The man was Gehate: — and from his fevered complexion and the feeble pawing of his hands it was evident that he was in an advanced stage of pterthacosis. While he was waiting for the airship to be untethered, Dalacott slipped his hand into a pocket and located the curious nameless object he had found decades earlier on the banks of the Bes-Undar. His thumb worked in a circular pattern over the nugget’s reflective surface, polished smooth by many years of similar frictions, as he tried to come to terms with the enormity of what had happened in the past nine days. The bare statistics conveyed little of the anguish which was withering his spirit.

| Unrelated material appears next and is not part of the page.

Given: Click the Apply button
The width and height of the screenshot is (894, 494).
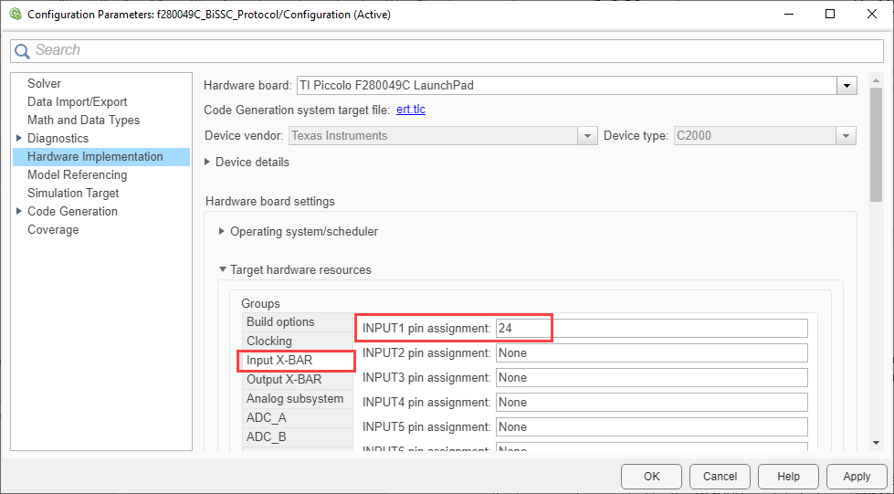Looking at the screenshot, I should (x=856, y=476).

Hallie had died before the end of the littlenight of his coming of age. Gehate and Ondobirtre had succumbed to the terrifying new form of pterthacosis by the end of that day, and on the following morning he had found Hallie’s mother dead of the same cause in her room. That had been his first indication that the disease was contagious, and the implications had still been reverberating in his head when news had come of the fate of those who had been present at the celebration.

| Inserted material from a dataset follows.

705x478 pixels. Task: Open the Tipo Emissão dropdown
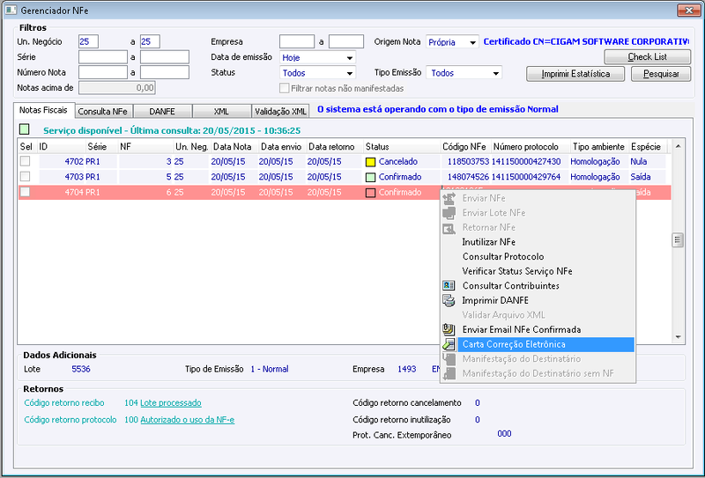click(x=464, y=73)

Of some forty men, women and children who had been in the villa, no fewer than thirty-two — including all the children — had been swept away during the same night. And still the tide of death had not expended its fell energies. The population of the hamlet of Klinterden and surrounding district had been reduced from approximately three-hundred to a mere sixty within three days. At that point the invisible killer had appeared to lose its virulence, and the burials had begun.

The airship’s gondola lurched and swayed a little as it was freed from its constraints. Dalacott moved closer to a port hole and, for what he knew would be the last time, looked down on the familiar pattern of red-roofed dwellings, orchards and striated fields of grain. Its placid appearance masked the profound changes which had taken place, just as his own unaltered physical aspect disguised the fact that in nine days he had grown old.

The feeling — the drear apathy, the failure of optimism — was new to him, but he had no difficulty in identifying it because, for the first time ever, he could see cause to envy the dead.